Liebes Lage-Team,
aufgrund persönlicher Betroffenheit liegt es mir am Herzen, dem Thema „unerfüllter Kinderwunsch“ mehr Aufmerksamkeit zu verschaffen.
Wer jetzt denkt „Das ist ein privates Anliegen, dass in politischen Diskussionsforen wie diesem kein Platz hat“, dem sei gesagt: In Deutschland ist rund 1 von 10 Paaren ungewollt kinderlos. Die Zahl derjenigen, die sich einer Kinderwunschbehandlung unterziehen müssen steigt rasant - entsprechende Zentren schießen fast wie Pilze aus dem Boden. Und: Es wird dort jedes Jahr ein Vermögen umgesetzt! Denn zur Erfüllung ihres Lebenswunsches, der nicht mehr und nicht weniger als die Frage eines kompletten Lebensentwurfes bedeutet, sind Paare bereit, jede nur mögliche Summe zu bezahlen.
Was ist nun mein Anliegen? Zum einen ist da das Fehlen jeglicher Sensibilität in der Öffentlichkeit. Fragen wie „Und wann ist es bei euch so weit?“ sind vollkommen anerkannt und arglos, für Betroffene aber jedes Mal ein Stich ins Herz. Funk und Fernsehen befördert dies, indem bei Stars und Sternchen völlig hemmungslos die Figur bewertet und die Frage gestellt wird, wann denn nun endlich Nachwuchs zu erwarten sei. Das andere ist jedoch die politische Dimension. Kinderwunschbehandlungen sind extrem teuer und werden nur zu einem Bruchteil von Krankenkassen bezahlt. Die meisten gesetzlichen Krankenversicherungen bezahlen 50% der Kosten für 3 Behandlungen künstlicher Befruchtung - pro Versuch bedeutet das locker einen Eigenanteil von ca. 1.500 € pro Versuch. Damit bleibt einem Großteil der Bevölkerung das Glück eines eigenen Kindes bereits aus rein finanziellen Gründen verwehrt. Dazu kommt, dass zahlreiche Leistungen, wie z.B. das Einfrieren von Embryonen nach einer künstlichen Befruchtung gar nicht bezahlt werden - und das, obwohl weitere Versuche mittels sog. Kryotransfere für Frauen viel weniger belastend sind und keines weiteren Eingriffs unter Vollnarkose bedürfen. Schließlich ist es ein Fakt, dass nach den übernommenen 3 Behandlungen nur rund 50% das Glück einer erfolgreichen Behandlung haben. Danach sind die Kosten vollständig selbst zu tragen und das, obwohl die Chancen auf einen Behandlungserfolg bis zur 8. Behandlung weiter steigen!

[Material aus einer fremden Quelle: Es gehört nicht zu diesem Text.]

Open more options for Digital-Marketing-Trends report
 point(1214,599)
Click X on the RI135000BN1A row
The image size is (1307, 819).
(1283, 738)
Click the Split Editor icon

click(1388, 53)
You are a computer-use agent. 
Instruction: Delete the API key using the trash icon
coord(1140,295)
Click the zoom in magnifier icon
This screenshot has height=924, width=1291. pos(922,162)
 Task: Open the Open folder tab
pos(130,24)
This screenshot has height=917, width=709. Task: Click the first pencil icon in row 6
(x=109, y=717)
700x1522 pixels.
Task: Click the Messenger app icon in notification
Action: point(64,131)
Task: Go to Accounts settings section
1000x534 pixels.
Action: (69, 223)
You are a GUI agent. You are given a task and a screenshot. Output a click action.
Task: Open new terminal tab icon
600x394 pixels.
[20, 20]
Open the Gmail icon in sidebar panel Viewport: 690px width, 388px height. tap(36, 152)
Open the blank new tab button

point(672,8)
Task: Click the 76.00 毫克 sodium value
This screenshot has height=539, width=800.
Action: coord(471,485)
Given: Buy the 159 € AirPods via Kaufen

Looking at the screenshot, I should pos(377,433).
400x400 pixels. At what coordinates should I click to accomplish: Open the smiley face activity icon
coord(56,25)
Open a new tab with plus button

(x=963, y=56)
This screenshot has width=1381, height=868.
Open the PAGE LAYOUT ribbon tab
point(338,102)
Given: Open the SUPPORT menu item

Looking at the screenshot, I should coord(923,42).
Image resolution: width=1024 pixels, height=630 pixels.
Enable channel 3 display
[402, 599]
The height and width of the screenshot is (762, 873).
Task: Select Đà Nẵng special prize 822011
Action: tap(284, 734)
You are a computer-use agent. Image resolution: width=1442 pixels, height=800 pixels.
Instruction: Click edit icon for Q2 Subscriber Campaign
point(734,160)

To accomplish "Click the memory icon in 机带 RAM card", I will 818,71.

Dazu kommt, dass das für die Zulässigkeit von Behandlungsmöglichkeiten entscheidende Embryonenschutzgesetz gänzlich übernommen ist. So ist in Deutschland beispielsweise zwar die Samenspende zulässig, eine Eizellspende jedoch verboten. So sind Paare, bei denen die Ursache auf Seiten der Frau liegt, genötigt, ihre Behandlung im Ausland durchzuführen - wohlgemerkt: Fast überall in Europa ist die Eizellspende erlaubt!
Meines Erachtens besteht hier dringender politischer Handlungsbedarf. Der Lebensweg - mit oder ohne Kind - darf nicht länger eine Frage des Geldes sein. Und nochmal: Dieses Thema scheint ein Nischenproblem zu sein, ist jedoch ein Milliardenmarkt und ein riesiges gesellschaftliches Problem.
Ich kann dabei nicht länger zusehen und mich als Betroffene weiter durch das System kämpfen, sodass ich versuche, dem Thema auf verschiedenen Kanälen Aufmerksamkeit zu verschaffen.